This was in April of 1955.
At that time, the Dutcher Construction Corporation secured from the Fire Association of Philadelphia the issuance of two bonds.
These bonds were issued pursuant to the Miller Act.
There's one as a performance bond and the other is a payment bond.
They run in favor of the United States Core of Engineers.
Subsequently, the Fire Association of Philadelphia changed its name to the Reliance Insurance Company and that is the name of the respondent in this matter today.
In April of 1956, the Core of Engineers terminated the contract being performed by the Dutcher Construction Corporation on the St. Lawrence Seaway.
It did so for the convenience of the Government and at that time the bankrupt corporation was not in default.
However, there was owed to suppliers and materialmen, some $329,000 which the Reliance Insurance Company has since paid.
As a matter of fact, the Reliance Insurance Company had certainly tended the expenses and then later discovered, I believe that there was another supplier that came under the roof that was known to the Reliance Insurance Company at the time of the termination of the contract so that the Reliance Insurance Company also paid that supplier and the total amount paid by the Reliance Insurance Company to date is approximately $389,000.
The contract was terminated in April of 1956 and Dutcher Construction Corporation became and adjudged bankrupt in August of 1956.
At that time and when I say at that time, I mean the time of the contract was terminated, that was due to the Dutcher Construction Corporation by way of retainages upon the Government contract the sum of $127,000, but the engineers took the position that there should be some additional work done by the bankrupt contractor.
And accordingly an arrangement was entered into between the trustees in bankruptcy of Dutcher Construction Corporation, the Reliance Insurance Company representatives and representatives of the Corp of Engineers by which a group of joint venturers went in and did certain work which the Corp of Engineers said should have been done by the Dutcher Construction Corporation.
And this was pursuant to an agreement whereby the joint venturers whether to receive not over $40,000 upon the completion of the work by the joint venturers on the St. Lawrence Seaway.
The joint venturers received the sum of $40,000 from the United States Core of Engineers.
Justice William J. Brennan: Out of the 127,000 that is retained?
Mr. Raymond T. Miles: Yes sir and the balance of $87,000 is the amount that has been contended for today.
Now the position of the trustee in bankruptcy is that this $87,000 should come into his hands as part of the general assets in the bankruptcy and be subject to the claims of general creditors of whom the Reliance Insurance Company would be one.

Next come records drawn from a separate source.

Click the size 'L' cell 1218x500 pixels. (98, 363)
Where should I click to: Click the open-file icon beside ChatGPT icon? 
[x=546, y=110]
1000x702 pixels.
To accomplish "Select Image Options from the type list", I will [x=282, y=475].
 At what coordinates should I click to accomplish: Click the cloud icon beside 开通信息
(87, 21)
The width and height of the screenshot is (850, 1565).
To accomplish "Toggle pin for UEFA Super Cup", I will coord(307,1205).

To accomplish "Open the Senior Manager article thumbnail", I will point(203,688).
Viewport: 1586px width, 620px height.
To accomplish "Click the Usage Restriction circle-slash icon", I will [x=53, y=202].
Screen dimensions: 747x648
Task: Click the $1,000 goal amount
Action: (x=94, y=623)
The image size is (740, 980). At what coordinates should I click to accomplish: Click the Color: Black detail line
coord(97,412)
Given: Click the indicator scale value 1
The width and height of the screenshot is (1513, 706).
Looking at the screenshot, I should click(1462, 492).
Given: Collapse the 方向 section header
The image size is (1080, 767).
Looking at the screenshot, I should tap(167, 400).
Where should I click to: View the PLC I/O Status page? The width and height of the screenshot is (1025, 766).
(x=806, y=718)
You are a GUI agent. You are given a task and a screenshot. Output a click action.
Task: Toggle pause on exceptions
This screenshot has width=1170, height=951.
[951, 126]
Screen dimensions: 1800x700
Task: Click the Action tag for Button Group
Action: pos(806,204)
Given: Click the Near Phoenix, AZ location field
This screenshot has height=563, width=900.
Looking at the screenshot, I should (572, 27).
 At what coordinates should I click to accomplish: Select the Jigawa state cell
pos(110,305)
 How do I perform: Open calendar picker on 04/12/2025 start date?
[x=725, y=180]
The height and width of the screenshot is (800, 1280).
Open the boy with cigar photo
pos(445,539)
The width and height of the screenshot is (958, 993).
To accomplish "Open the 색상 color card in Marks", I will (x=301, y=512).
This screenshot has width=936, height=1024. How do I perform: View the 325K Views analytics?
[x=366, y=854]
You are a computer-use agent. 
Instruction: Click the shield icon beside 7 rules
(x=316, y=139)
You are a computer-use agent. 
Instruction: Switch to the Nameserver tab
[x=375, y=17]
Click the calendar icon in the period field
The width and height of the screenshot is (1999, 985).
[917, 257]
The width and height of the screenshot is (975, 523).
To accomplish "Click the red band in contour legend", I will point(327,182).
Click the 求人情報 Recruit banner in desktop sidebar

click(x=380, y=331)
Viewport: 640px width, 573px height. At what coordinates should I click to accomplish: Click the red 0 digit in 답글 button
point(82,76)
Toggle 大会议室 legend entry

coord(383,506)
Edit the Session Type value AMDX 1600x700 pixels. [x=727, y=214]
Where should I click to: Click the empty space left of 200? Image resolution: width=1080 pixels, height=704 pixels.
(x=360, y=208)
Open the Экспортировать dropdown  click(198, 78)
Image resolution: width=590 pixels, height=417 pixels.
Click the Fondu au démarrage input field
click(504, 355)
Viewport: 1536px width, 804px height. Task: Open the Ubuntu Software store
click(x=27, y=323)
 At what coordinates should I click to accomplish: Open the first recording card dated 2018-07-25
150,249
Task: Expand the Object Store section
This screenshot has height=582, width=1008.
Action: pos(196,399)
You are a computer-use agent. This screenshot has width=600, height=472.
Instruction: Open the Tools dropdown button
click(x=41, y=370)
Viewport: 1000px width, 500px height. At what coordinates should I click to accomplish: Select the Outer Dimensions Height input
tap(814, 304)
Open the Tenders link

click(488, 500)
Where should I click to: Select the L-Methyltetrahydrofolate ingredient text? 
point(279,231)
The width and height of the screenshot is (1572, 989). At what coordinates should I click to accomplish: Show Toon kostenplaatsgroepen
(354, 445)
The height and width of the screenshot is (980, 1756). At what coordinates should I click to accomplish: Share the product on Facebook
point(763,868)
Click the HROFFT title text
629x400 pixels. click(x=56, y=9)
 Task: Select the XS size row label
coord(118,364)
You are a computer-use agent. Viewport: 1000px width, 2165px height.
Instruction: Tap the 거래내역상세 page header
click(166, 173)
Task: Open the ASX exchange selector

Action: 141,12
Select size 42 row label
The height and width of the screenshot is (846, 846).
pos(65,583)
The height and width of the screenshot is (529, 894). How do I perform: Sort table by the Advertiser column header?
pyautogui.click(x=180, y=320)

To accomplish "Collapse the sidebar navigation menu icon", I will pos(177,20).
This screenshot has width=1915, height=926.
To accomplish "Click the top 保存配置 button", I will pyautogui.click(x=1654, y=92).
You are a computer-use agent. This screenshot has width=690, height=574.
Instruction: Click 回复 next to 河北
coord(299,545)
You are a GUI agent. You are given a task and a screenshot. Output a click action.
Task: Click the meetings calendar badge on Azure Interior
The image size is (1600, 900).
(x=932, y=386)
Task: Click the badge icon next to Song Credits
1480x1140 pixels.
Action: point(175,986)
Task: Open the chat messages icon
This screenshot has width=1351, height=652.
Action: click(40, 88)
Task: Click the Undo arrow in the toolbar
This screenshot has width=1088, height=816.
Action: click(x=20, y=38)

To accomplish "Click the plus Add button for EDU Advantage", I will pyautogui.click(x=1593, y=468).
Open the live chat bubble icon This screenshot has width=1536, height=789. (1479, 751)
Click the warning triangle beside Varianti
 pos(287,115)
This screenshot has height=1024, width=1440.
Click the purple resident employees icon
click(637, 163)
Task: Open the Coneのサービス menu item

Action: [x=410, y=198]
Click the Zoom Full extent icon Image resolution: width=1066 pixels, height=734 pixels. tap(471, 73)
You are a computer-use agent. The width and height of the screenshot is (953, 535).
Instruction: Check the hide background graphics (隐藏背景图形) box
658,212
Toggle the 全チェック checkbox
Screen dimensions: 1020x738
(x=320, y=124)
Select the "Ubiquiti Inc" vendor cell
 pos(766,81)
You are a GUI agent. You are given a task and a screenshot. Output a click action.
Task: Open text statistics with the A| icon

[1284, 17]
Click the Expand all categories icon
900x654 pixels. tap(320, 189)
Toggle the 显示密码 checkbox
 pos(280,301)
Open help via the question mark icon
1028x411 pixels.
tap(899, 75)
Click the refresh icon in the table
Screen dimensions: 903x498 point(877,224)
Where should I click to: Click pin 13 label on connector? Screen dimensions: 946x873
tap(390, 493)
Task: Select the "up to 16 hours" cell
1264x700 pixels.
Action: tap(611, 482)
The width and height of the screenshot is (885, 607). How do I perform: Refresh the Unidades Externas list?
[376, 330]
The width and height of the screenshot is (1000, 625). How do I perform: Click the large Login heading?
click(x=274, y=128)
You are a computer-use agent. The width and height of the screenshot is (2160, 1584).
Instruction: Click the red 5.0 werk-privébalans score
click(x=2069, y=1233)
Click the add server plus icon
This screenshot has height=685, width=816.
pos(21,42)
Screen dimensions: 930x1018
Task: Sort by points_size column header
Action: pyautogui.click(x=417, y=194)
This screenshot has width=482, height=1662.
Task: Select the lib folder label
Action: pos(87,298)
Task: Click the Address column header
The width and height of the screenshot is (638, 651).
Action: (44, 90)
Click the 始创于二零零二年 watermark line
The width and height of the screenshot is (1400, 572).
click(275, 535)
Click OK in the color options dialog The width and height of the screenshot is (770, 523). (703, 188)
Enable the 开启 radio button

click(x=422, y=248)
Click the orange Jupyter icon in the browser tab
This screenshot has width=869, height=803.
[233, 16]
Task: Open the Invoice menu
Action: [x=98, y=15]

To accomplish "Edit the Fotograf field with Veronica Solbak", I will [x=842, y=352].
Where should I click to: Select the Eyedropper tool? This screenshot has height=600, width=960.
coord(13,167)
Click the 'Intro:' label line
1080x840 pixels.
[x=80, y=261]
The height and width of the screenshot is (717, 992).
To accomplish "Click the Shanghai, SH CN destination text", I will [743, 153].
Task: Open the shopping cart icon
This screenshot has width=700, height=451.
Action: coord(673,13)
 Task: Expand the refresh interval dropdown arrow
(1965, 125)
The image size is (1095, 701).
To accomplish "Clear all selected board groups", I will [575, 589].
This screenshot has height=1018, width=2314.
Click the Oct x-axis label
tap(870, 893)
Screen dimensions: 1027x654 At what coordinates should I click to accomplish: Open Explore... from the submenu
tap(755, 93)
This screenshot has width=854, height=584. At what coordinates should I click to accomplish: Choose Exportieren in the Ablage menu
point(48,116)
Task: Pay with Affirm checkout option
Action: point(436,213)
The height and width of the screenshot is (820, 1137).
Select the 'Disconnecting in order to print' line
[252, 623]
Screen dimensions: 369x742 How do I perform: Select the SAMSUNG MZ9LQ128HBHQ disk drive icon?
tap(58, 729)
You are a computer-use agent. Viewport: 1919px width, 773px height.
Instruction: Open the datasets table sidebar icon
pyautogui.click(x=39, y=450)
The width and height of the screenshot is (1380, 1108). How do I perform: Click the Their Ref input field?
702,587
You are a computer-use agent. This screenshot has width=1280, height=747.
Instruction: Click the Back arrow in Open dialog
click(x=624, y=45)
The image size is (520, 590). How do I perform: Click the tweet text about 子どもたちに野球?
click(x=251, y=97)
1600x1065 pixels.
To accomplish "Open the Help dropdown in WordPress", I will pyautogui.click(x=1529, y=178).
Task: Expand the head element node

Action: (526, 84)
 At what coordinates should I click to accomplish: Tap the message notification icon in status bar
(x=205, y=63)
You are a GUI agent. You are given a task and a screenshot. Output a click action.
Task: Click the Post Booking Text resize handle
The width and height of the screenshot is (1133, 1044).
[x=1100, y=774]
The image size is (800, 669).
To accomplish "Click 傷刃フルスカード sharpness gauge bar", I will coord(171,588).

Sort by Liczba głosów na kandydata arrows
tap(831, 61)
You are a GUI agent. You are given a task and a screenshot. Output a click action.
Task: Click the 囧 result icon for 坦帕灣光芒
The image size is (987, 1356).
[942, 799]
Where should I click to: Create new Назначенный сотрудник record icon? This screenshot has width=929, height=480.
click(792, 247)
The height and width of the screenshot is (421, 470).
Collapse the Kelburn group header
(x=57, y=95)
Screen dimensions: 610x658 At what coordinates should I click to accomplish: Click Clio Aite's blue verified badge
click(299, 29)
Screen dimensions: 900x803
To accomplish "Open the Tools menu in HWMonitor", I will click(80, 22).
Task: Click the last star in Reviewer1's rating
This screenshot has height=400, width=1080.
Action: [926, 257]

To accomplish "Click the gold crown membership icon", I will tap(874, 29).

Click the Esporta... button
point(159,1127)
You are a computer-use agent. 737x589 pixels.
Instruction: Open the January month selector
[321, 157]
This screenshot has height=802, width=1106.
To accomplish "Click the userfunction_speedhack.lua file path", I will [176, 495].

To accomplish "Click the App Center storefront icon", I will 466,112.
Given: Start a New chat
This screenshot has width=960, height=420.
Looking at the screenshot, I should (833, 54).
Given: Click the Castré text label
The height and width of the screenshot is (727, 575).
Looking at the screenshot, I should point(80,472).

The position however of the Reliance Insurance Company is that it has a right to these $87,000 which is superior to the rights of the general creditors of the bankruptcy.
Now primarily we res -- we rely in our positions --
Justice Arthur J. Goldberg: [Inaudible]
Mr. Raymond T. Miles: I think that all of this is for the suppliers and materialmen as distinct from wages.
Justice Arthur J. Goldberg: Those -- those men are laborers?
Mr. Raymond T. Miles: I don't believe that there's any laborers.
Now, our position is that we are sustained by three cases primarily the -- in the case of the United States against the Munsey Trust Company which was decided in this Court in 1947.
Now that case was decided by Mr. Justice Jackson who wrote the opinion.
There was a situation there in which a contractor had a number of jobs to do for the United States Government and there were bonds furnished in all of these jobs.
The jobs were completed, but the materialmen and the suppliers were not paid.
The contractor also had another job to do for the Government.
There was no bond furnished.
There is no indication in the opinion itself as to why no bond was furnished, but that was the case that the contractor never went into the performance of this particular contract.
Consequently, the Government had to secure another contractor which it did, but the other contractor succeeded the first contractor, did the job at a cost to the Government which exceeded the cost which would have been the Government's cost if the first contractor had gone through with the job.
Consequently, the Government took the position that it was entitled to setoff the excess completion cost for the performance of this unbonded job against the amounts which the contractor had earned and which were being held by the Government as retained for certitudes and this Court held with the Government's position.
It stated that it did so for two reasons.
The first was the strength of the Government's position as a creditor which had a setoff against that which it owed to its debtor.
But the second reason and the reason which we stress and which was stressed by Mr. Justice Jackson in his opinion was the weakness of the surety's position.
You pointed out that the surety had paid the materialmen, the suppliers, laborers, and that is therefore succeeded only to the materialmen and the laborers and consequently could rise no higher than they could and they had no enforceable rights against the Government.
So on those two basis, the position of the Government was sustained.
Now, along in 1958 came the American Surety Company against Hinds case which was decided in the Tenth Circuit and that case is an all force was the case before this Court today.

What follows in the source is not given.